--- begin SUPPLIED RECORDS ---
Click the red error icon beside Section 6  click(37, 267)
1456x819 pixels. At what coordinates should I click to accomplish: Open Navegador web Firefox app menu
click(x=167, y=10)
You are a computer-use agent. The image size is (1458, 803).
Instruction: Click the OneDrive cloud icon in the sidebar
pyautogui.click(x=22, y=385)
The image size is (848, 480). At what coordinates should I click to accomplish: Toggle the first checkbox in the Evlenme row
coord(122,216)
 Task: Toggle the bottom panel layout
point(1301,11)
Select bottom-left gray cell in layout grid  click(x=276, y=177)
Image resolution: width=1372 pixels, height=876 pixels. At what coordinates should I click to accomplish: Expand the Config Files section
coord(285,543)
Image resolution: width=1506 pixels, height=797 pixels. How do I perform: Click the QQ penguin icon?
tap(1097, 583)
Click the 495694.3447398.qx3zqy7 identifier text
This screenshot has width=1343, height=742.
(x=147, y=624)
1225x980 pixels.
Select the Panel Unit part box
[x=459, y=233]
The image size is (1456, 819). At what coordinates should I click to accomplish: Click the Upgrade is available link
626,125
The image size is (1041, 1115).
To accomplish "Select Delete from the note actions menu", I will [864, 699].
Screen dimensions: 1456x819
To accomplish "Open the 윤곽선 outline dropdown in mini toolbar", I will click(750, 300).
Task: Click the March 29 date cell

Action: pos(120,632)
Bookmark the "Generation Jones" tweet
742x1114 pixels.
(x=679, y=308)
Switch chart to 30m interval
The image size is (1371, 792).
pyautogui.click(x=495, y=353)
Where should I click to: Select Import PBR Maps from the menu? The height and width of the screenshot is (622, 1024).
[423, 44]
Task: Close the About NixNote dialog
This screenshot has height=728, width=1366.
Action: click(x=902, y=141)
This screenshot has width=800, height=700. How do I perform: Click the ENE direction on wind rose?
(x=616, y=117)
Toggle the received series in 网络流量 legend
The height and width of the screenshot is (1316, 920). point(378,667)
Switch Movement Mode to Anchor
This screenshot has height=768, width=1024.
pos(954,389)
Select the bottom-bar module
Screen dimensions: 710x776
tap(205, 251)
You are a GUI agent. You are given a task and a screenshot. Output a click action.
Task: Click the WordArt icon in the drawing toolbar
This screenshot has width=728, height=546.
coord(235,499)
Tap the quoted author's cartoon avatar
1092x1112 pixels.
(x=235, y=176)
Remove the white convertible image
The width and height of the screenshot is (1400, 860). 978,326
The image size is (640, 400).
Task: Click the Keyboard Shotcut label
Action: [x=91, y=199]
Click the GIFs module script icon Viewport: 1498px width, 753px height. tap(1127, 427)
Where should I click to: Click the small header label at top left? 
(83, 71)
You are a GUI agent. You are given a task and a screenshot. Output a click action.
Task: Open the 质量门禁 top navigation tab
--- end SUPPLIED RECORDS ---
#### OBJECTIVE
Return every line of the items above that contains the string "label", treating uppercase and lowercase as different.

#### WORKED ANSWER
Task: Click the Keyboard Shotcut label
Where should I click to: Click the small header label at top left? 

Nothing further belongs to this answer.